=== Section Start ===

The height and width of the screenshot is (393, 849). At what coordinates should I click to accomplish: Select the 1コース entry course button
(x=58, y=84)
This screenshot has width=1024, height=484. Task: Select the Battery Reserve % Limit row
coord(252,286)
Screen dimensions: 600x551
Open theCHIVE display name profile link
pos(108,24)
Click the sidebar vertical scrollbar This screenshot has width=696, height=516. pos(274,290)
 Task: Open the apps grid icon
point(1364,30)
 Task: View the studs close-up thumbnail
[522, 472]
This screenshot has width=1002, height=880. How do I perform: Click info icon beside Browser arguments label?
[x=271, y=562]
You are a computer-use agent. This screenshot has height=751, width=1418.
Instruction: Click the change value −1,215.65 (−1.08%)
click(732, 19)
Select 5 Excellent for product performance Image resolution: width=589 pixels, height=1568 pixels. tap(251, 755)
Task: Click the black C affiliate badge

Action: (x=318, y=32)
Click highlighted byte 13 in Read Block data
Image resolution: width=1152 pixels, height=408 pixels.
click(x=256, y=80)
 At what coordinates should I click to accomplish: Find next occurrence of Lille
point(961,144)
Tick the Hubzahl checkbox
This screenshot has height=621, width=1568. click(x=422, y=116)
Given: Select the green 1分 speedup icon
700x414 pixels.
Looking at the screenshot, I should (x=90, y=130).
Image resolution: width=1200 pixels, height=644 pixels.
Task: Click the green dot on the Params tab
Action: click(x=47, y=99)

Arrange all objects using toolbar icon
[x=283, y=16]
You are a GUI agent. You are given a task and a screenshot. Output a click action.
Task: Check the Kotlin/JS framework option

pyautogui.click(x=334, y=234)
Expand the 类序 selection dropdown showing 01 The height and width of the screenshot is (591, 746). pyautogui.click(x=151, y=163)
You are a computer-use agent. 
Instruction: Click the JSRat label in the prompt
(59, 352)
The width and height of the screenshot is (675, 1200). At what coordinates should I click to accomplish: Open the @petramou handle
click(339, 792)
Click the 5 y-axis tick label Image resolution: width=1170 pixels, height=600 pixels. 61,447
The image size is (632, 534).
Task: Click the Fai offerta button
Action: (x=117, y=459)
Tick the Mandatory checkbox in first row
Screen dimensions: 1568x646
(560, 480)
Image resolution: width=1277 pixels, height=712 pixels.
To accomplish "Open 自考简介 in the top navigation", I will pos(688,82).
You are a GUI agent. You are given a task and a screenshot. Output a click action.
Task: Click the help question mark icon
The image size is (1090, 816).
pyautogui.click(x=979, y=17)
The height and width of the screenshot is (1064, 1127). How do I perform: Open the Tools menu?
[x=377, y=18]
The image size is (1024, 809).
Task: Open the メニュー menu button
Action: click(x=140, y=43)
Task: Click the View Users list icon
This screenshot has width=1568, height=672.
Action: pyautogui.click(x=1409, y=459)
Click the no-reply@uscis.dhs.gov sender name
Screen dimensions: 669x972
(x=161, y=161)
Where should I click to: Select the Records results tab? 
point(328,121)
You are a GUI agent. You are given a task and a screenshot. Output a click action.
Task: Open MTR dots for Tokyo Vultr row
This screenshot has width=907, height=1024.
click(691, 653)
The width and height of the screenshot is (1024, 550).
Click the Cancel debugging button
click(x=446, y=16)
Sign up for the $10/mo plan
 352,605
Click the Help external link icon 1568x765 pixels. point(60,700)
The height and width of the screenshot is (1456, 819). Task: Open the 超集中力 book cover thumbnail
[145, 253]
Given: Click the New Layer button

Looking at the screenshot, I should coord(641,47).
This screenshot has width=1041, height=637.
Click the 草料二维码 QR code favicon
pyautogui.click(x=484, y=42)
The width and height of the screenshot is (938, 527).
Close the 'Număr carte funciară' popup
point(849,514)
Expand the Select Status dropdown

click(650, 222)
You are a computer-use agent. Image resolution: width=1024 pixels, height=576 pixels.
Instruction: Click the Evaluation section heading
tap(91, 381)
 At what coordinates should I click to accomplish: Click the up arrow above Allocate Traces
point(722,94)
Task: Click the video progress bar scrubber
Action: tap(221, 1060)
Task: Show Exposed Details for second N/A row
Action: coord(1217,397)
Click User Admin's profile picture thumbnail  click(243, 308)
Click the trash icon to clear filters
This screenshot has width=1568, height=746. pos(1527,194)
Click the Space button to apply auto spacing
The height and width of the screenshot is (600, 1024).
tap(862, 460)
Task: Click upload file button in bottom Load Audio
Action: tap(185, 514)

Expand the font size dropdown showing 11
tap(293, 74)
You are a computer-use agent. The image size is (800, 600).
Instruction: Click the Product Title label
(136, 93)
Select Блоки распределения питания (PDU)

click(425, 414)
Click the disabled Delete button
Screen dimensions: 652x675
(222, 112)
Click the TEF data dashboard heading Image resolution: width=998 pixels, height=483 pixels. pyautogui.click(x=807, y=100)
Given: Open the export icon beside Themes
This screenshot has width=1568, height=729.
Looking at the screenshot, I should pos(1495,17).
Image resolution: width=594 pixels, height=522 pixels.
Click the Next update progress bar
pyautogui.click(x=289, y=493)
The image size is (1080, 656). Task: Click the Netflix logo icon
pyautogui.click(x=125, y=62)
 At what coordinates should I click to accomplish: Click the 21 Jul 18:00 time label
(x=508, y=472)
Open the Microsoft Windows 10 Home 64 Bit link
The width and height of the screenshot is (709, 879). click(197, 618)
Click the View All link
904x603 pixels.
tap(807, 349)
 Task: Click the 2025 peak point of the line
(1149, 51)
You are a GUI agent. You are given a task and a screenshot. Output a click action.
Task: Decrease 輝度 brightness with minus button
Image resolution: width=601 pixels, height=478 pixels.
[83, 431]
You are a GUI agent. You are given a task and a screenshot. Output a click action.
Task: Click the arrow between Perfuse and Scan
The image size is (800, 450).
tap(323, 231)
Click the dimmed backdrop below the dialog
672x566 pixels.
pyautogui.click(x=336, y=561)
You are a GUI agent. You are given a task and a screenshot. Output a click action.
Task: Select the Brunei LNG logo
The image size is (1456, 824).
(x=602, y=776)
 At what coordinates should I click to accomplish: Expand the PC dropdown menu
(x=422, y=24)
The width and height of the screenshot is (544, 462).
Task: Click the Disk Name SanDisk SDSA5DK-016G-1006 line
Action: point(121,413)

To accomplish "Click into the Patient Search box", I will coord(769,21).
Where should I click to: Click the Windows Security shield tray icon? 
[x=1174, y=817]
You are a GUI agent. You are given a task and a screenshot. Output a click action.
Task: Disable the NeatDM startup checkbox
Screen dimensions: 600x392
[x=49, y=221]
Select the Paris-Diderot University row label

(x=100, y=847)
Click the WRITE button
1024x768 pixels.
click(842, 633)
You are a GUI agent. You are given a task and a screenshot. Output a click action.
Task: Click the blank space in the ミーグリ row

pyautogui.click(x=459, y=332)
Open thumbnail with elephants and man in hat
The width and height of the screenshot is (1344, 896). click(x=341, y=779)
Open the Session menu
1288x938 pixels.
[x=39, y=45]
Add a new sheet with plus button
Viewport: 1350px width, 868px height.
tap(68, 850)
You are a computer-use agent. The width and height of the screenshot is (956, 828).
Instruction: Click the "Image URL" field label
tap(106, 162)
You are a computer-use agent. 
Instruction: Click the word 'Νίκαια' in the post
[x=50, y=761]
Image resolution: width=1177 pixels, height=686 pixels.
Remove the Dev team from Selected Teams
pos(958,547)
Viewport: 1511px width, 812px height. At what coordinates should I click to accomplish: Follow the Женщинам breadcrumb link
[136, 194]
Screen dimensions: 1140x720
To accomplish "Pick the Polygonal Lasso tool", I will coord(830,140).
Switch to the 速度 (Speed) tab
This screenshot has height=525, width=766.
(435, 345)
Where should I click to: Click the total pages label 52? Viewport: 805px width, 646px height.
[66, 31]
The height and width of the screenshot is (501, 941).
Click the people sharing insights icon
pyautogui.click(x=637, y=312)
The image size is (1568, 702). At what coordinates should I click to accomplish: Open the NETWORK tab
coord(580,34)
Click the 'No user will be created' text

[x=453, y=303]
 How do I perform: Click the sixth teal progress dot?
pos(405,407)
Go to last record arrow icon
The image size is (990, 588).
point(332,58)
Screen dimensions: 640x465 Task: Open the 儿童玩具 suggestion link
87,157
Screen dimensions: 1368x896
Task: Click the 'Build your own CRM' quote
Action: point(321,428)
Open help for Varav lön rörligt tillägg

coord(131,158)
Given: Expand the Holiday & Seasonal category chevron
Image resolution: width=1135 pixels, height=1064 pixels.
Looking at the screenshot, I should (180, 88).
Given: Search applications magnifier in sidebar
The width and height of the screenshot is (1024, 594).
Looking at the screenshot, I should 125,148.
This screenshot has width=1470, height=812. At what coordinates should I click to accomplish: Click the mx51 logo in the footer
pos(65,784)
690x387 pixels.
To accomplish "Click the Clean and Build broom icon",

=== Section End ===

[ACTIVITY] Check each line of the records for the string "sidebar" and copy those that have it.

[RESULT OF THE EXERCISE]
Click the sidebar vertical scrollbar This screenshot has width=696, height=516. pos(274,290)
Given: Search applications magnifier in sidebar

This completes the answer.